Encuentro
La Fundación Encuentro, dirigida por J. M. Martín Patino, es una de las instituciones más meritorias de nuestra sociedad. No sólo por la calidad de sus publicaciones y actividades, sino por la rareza de su talante: propiciar el entendimiento dialogal entre los españoles. Si nuestra vida pública adolece de falta de conocimiento y de cordialidad y, por ello, cae, frecuentemente, en el sectarismo, la Fundación Encuentro contribuye a suplir ambas carencias. La última y relevante muestra de todo ello fue la reciente presentación y debate de la Declaración de Barcelona. La primera, a cargo del secretario general de Convergència, Pere Esteve; la segunda, por una nutrida y variopinta representación ciudadana de políticos, académicos, profesionales e informadores.La Declaración de Barcelona, en efecto, ha levantado ronchas en la opinión nacionalista y, sin embargo, el balance de su análisis y discusión no pudo ser, a mi juicio, más positivo. Primero, porque pareció haber general acuerdo en su importancia política, en el hecho innegable de la asimetría de la pluralidad española, en la no inmediatez de sus propósitos, especialmente los que se proyectan en el horizonte de la escatológica europea.

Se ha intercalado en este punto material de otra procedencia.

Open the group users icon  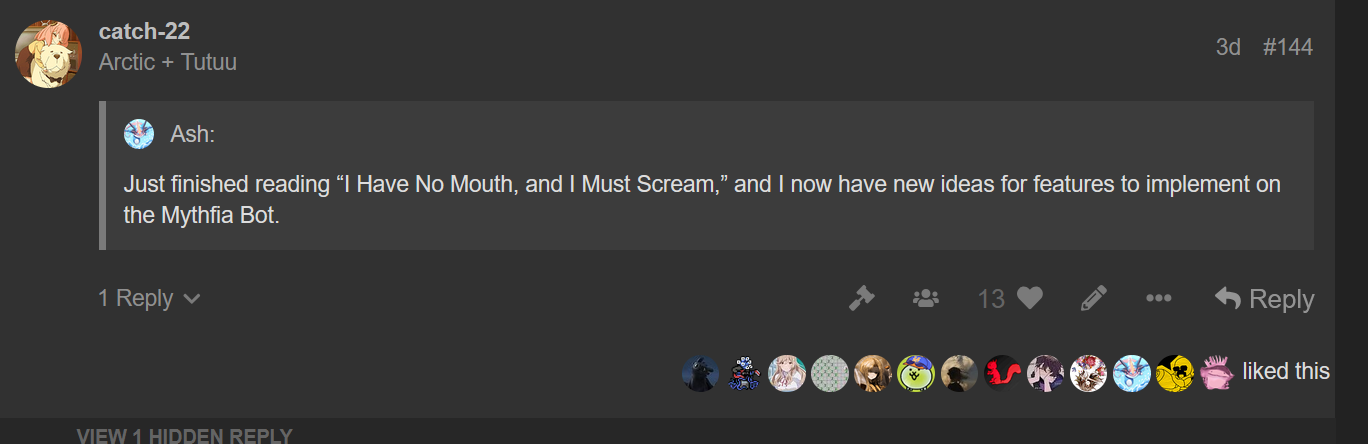(x=926, y=298)
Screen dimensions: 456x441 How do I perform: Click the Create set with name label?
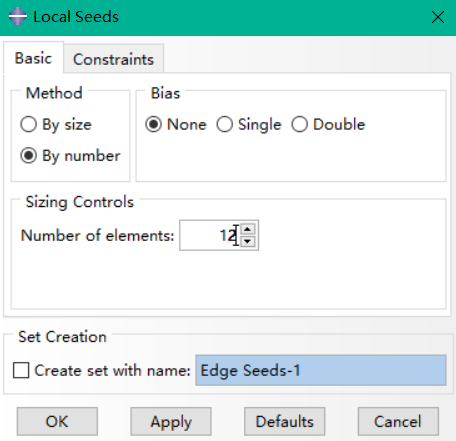(x=112, y=370)
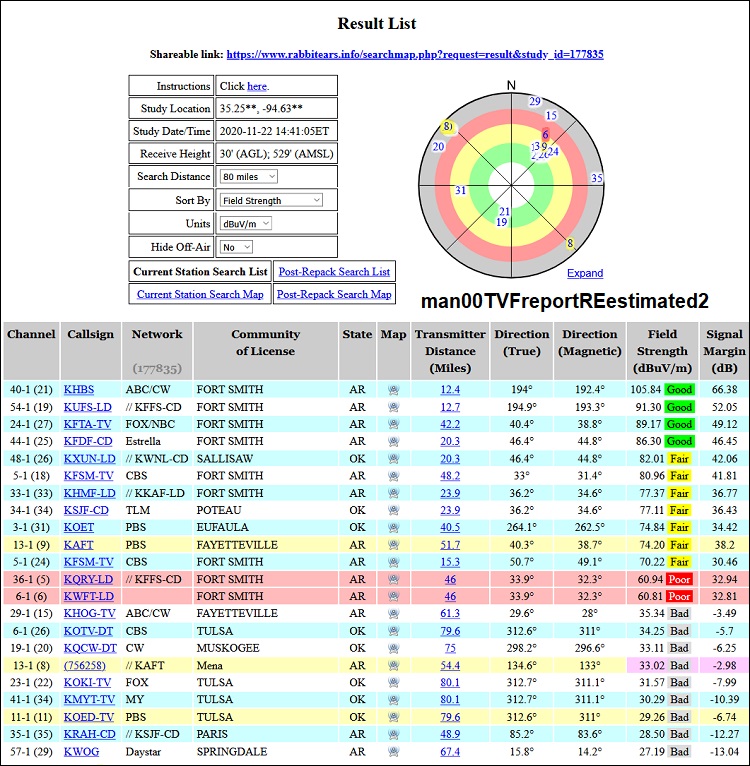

Segundo, porque del texto y de su exposición hay que resaltar los elementos positivos para el conjunto de los españoles. Que los movimientos nacionalistas ofrezcan un diálogo al reto de la sociedad española; que se reconozca el Estado español como marco para el desarrollo de la respectiva libertad en vez de impugnar su existencia; que el propósito sea generar algo tan necesario y universalmente reclamado como una nueva cultura política; debería hacernos batir palmas a los españoles y aceptar el envite del encuentro, el diálogo y el consenso, en vez de malhumorarse porque sean otros quienes han tomado tan importante iniciativa. Sólo participando en el empeño, en vez de rechazarlo, podremos influirlo primero y corresponsabilizarnos después.
Pero, se argüirá, ¿y la Constitución? Esteve ya advirtió que la convivencia es más importante que la Constitución. Más aún, ésta sólo se justifica como herramienta de aquélla. La Constitución, pues, debe acomodarse a la convivencia como el medio al fin. Pero, personalmente, creo que para ello basta interpretarla sin necesidad de reformarla.
En efecto, tres son, a juicio del ponente, las claves de la reivindicación nacionalista. Primero, la plurinacionalidad. ¿Y acaso no está ya implícita en el artículo 2? Más aún, para mí que daría a todos más seguridad reconocer quienes son naciones y deducir de ahí todo lo demás que regatear competencias y situaciones institucionales al hilo de las ocasionales necesidades parlamentarias.
Segundo, la soberanía compartida que nadie discute cuando se comparte con Bruselas o Berlín, más lejanos, sin duda, que Barcelona. Pero, en vez de aferrarse a la literalidad del artículo 1.2, que no parece ensombrecer el artículo 93, ¿por qué no atender a todo el bloque de constitucionalidad? Por sólo poner un ejemplo, la Adicional Primera, el amparo de los derechos históricos, ha permitido reconocer a Navarra -que no tiene por qué servir de modelo, pero sí de inspiración- derechos originarios, relación paccionada y, en consecuencia, competencia compartida sobre la propia competencia. ¿No es eso la soberanía como concepto, a nutrir con verdadero poder político?
Y, tercero, ¿poder para qué? Para ejercerlo en un espacio común. Pero eso es, precisamente, la esencia de la integración política que da vida a un Estado de verdad. Lo que permite articular proyectos comunes; lo que justifica la voluntad de vivir juntos, que, cuando la sociedad es simple, puede ser sólo de ciudadanos, pero cuando es, como la española, compuesta, ha de serlo de ciudadanos, de pueblos y de identidades nacionales cuyo reconocimiento leal es condición de la integración efectiva.